New Pennsylvania Law Legalizes Autonomous Delivery Robots

via mohamed mahmoud hassan

A Pennsylvania state law which was passed in November of 2020 went into effect in January and legalizes autonomous delivery robots. The new law amends the Vehicle Code to allow for the operation of an automated or remote operated personal delivery device on a roadway or pedestrian area to deliver goods from business to business or a business to residence.

The new law allows autonomous drones to move on sidewalks, trails, and roads, and they will be technically considered “pedestrians” under the law. This change adds Pennsylvania to the group of 12 other states where autonomous delivery is legal, although the state’s law is one of the least restrictive regarding these sidewalk robots. The bots must meet certain requirements such as a maximum top speed of 12 mph in a pedestrian area, 25 mph on a roadway, and a load limit of 550 pounds. In comparison, Washington state personal delivery devices are only allowed to carry up to 120 pounds, and the 12mph speed limit is the fastest only behind Florida’s 15 mph limit.

There are also strict permit requirements for companies to meet in order to employ these robots in Pennsylvania. Companies must first file an operational plan for its personal delivery devices and further must create a detailed plan for what will happen when the bots are involved in accidents. Applicants must also provide proof of liability insurance coverage. Finally, applicant companies must create an educational plan to increase public awareness about PDD safety. 

Companies like Amazon and FedEx have been pushing for laws such as this. The advantages behind autonomous delivery include a reduction in the need for large, emission-heavy trucks to move in crowded cities and a reduction in the number of delivery drivers needed. 

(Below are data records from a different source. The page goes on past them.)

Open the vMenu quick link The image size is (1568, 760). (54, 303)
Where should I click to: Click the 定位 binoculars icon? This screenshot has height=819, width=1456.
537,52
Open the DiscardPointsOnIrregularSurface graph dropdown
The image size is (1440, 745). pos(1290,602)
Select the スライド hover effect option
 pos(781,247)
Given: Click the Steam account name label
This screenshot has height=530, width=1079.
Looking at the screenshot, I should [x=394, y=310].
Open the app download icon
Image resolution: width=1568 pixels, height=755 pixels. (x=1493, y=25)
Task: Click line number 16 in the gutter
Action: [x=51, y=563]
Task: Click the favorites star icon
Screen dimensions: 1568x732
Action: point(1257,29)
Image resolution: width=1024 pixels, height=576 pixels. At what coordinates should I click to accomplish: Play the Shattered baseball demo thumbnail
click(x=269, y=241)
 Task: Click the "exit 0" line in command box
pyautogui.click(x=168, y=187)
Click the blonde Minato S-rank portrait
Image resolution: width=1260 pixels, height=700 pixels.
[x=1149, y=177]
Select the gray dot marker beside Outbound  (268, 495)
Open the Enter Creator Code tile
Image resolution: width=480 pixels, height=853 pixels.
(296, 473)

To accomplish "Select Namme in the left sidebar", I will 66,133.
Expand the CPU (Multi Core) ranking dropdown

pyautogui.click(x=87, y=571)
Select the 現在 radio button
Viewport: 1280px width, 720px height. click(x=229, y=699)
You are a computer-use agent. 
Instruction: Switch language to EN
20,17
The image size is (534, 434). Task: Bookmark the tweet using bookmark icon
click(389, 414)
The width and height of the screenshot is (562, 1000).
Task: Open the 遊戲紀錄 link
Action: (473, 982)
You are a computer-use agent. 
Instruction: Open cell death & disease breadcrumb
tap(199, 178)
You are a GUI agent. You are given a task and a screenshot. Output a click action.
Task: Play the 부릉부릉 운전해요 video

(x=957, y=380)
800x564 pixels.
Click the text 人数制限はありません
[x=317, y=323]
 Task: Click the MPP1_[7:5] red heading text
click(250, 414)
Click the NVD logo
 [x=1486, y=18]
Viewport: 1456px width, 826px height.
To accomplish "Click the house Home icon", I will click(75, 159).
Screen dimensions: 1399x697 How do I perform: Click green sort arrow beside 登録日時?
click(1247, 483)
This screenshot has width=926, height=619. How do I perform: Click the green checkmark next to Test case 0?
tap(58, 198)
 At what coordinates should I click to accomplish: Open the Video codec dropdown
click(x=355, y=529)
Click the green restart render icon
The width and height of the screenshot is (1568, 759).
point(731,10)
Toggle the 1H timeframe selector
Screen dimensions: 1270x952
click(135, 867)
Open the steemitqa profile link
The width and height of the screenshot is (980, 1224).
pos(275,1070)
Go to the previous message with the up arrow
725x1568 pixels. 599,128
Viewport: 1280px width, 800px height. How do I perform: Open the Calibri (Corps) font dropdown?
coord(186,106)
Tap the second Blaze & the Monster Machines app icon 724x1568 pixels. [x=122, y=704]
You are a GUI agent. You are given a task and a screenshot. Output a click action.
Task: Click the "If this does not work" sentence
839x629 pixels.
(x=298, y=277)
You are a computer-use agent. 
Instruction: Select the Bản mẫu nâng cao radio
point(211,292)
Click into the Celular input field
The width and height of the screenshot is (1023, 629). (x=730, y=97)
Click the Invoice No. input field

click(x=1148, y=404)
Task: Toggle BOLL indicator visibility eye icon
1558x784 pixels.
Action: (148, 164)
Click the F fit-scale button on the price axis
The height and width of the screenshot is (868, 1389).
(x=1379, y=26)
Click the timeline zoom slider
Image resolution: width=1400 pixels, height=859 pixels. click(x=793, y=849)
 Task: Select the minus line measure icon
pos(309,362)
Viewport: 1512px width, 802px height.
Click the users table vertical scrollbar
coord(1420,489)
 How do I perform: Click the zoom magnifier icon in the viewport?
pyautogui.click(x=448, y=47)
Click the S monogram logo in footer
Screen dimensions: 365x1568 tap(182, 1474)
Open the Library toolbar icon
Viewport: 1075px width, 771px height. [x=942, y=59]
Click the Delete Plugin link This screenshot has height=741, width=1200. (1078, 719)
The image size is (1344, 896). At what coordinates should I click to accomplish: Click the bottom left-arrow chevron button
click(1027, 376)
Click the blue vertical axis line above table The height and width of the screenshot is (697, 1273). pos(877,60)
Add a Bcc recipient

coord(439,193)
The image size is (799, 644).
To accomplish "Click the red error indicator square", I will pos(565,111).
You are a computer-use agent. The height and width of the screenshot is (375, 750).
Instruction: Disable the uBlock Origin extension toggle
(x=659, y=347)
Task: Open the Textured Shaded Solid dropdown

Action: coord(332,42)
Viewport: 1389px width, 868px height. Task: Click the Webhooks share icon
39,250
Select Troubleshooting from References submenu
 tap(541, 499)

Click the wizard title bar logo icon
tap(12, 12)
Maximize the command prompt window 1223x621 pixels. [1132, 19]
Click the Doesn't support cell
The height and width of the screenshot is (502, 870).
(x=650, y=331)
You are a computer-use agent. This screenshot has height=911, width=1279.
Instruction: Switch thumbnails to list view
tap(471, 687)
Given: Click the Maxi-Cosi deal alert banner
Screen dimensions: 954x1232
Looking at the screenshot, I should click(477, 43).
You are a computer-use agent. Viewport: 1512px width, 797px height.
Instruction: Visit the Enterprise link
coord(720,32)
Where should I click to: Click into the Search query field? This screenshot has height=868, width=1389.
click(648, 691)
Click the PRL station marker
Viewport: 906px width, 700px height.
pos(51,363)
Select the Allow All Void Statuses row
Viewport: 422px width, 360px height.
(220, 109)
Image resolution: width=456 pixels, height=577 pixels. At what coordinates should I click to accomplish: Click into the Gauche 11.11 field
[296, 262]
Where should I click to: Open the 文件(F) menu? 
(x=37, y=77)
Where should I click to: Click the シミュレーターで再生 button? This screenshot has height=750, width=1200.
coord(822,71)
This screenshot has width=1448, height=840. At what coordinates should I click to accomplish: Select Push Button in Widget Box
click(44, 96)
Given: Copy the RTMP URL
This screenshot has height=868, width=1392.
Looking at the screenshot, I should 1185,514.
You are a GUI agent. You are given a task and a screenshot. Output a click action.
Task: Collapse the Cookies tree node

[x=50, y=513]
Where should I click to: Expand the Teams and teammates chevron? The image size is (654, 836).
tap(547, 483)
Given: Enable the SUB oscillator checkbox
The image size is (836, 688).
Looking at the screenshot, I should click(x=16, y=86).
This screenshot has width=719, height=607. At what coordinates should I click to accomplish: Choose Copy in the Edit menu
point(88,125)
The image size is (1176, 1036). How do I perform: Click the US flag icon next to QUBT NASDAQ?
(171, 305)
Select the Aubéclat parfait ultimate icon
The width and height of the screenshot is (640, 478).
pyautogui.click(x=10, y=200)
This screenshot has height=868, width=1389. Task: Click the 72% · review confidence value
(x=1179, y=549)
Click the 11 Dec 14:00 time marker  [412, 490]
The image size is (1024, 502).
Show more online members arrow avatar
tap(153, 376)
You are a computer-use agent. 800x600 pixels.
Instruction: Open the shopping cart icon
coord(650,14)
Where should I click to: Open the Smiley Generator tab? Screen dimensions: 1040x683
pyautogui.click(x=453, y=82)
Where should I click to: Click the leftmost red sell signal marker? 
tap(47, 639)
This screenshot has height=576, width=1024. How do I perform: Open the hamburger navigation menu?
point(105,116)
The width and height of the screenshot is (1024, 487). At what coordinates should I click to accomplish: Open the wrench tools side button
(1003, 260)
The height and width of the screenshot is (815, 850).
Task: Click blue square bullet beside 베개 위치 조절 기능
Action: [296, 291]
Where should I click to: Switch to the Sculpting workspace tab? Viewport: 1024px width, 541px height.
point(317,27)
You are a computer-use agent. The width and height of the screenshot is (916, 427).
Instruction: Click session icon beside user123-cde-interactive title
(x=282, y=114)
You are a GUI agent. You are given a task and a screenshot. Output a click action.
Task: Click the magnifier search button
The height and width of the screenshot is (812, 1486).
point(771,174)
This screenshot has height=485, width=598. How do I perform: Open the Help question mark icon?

However, concerns have been raised about sharing a sidewalk with these bots. For example, Eric Boerer of bike-pedestrian advocacy group Bike Pittsburgh says 12 mph is “extremely fast” for traveling on the sidewalk, considering the average walking speed for pedestrians is about 3 or 4 mph. Opposition has also arisen from labor unions such as the Teamsters, who advocate in concern for the jobs that may be taken by this technology. The National Association of City Transportation Officials has also issued a “Blueprint for AutonomousUrbanism” which calls for more thought about adding self-driving robots to our streets. In relevant part, the report states that “Automation without a comprehensive overhaul of how our streets are designed, allocated, and shared will not result in substantive safety, sustainability, or equity gains.”

The implementation of autonomous delivery robots is littered with legal concerns, many of which are not addressed in the recently-passed bill. To demonstrate, because these robots are considered pedestrians, questions remain on how the right-of-way applies when a delivery bot collides with another motor vehicle. Additionally, when the bots are traveling on the shoulder of roads or the berm near a highway, they can travel at the speed of a car or truck. Attorneys will be faced with a host of interesting new issues especially when accidents injure other pedestrians.